-- START --
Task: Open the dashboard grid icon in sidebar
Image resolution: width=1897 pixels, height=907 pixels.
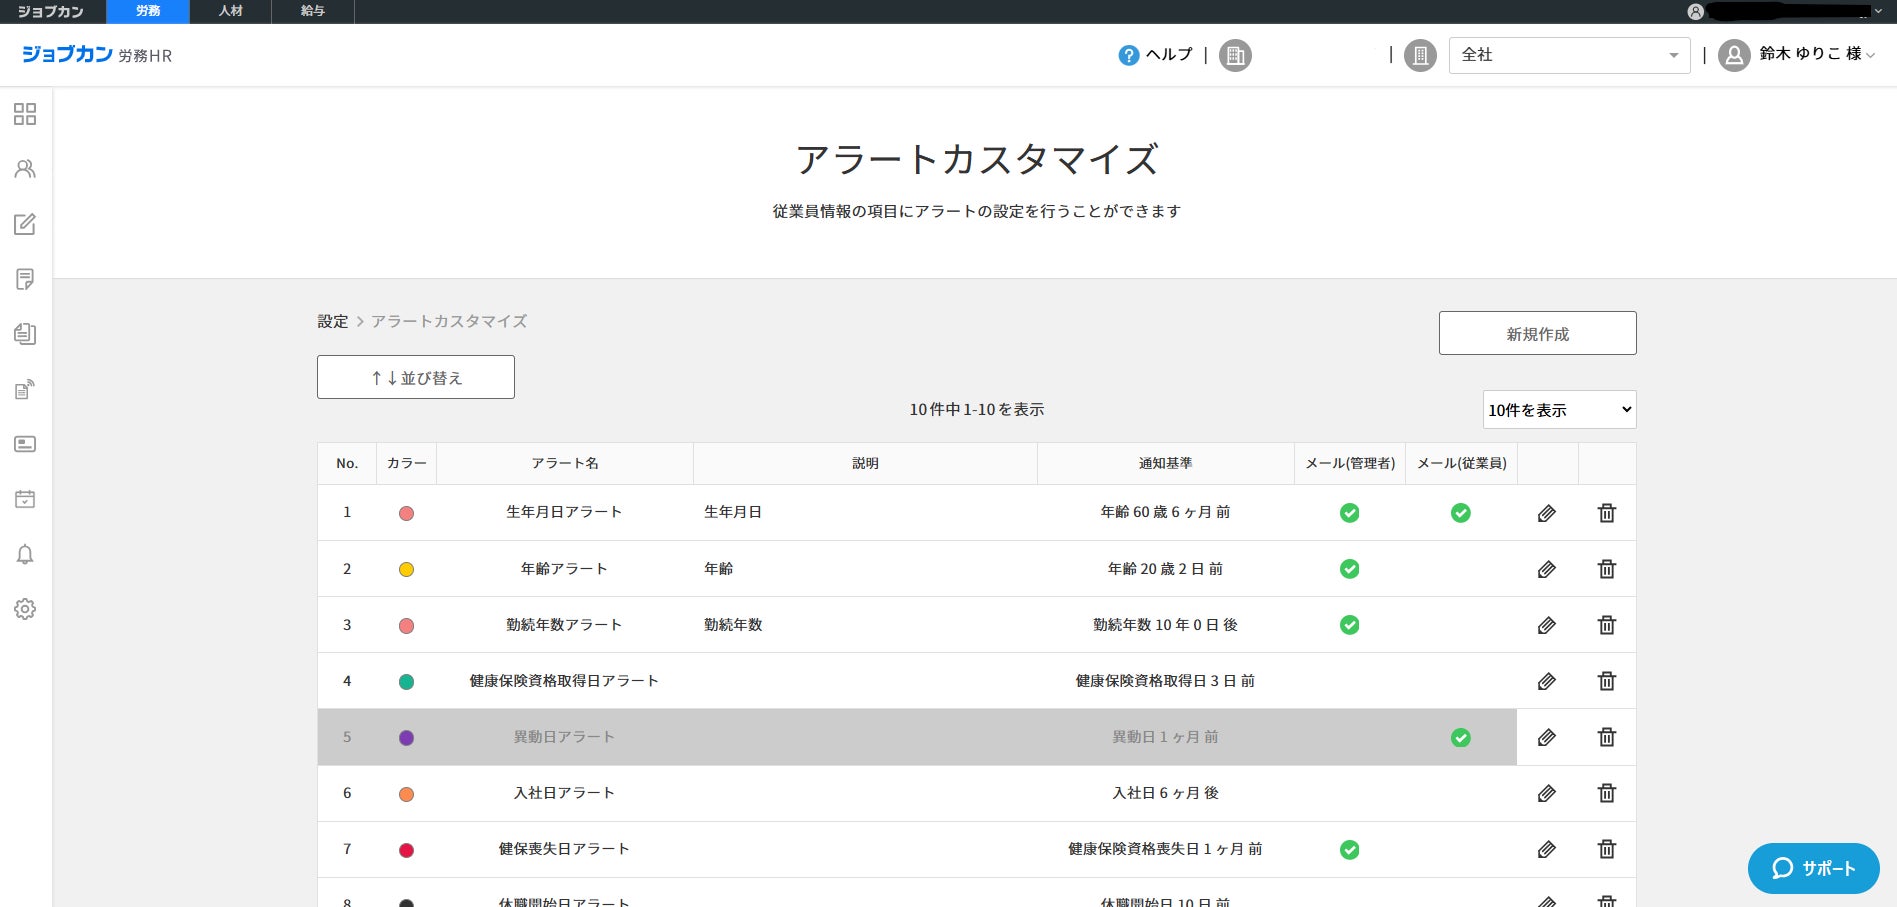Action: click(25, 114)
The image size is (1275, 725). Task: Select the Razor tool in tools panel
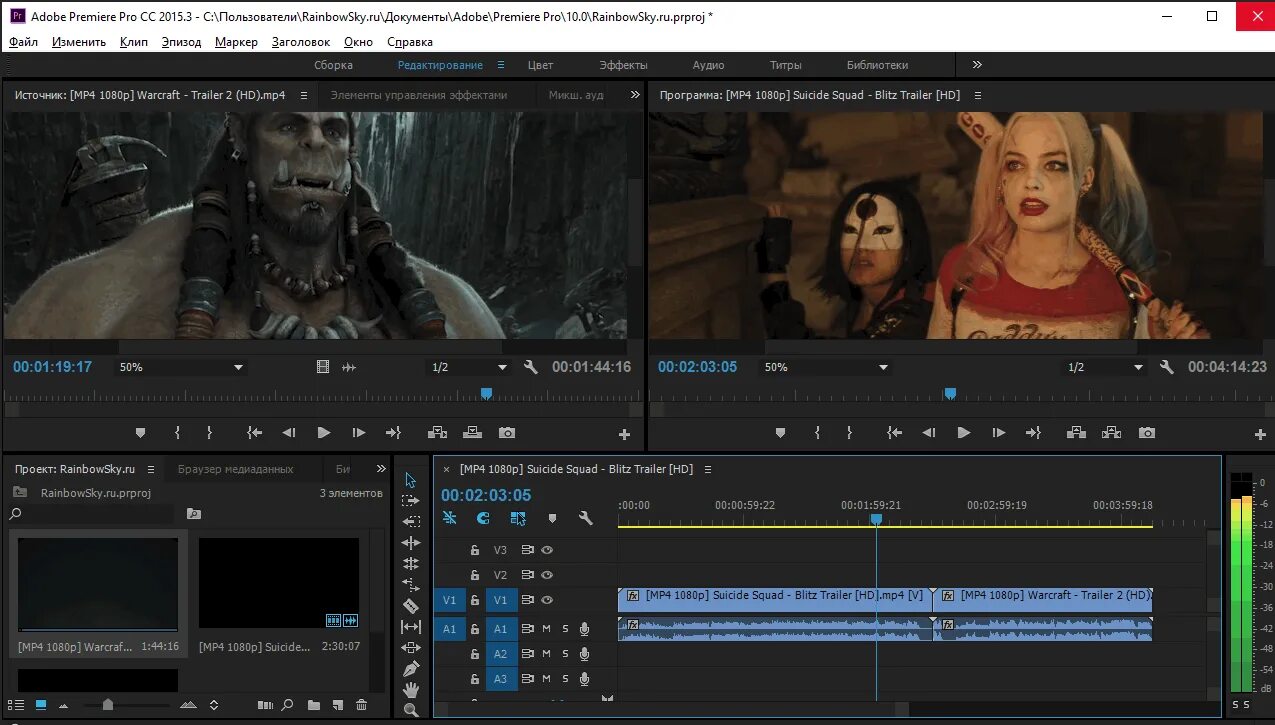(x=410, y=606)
-- END --
Render the data above as a Markdown table with the columns "Row" and "Line": number each row, put each line in its own row, and skip blank lines. Leave the pictures out of the table.

| Row | Line |
|---|---|
| 1 | Task: Open the dashboard grid icon in sidebar |
| 2 | Image resolution: width=1897 pixels, height=907 pixels. |
| 3 | Action: click(25, 114) |
| 4 | The image size is (1275, 725). Task: Select the Razor tool in tools panel |
| 5 | (x=410, y=606) |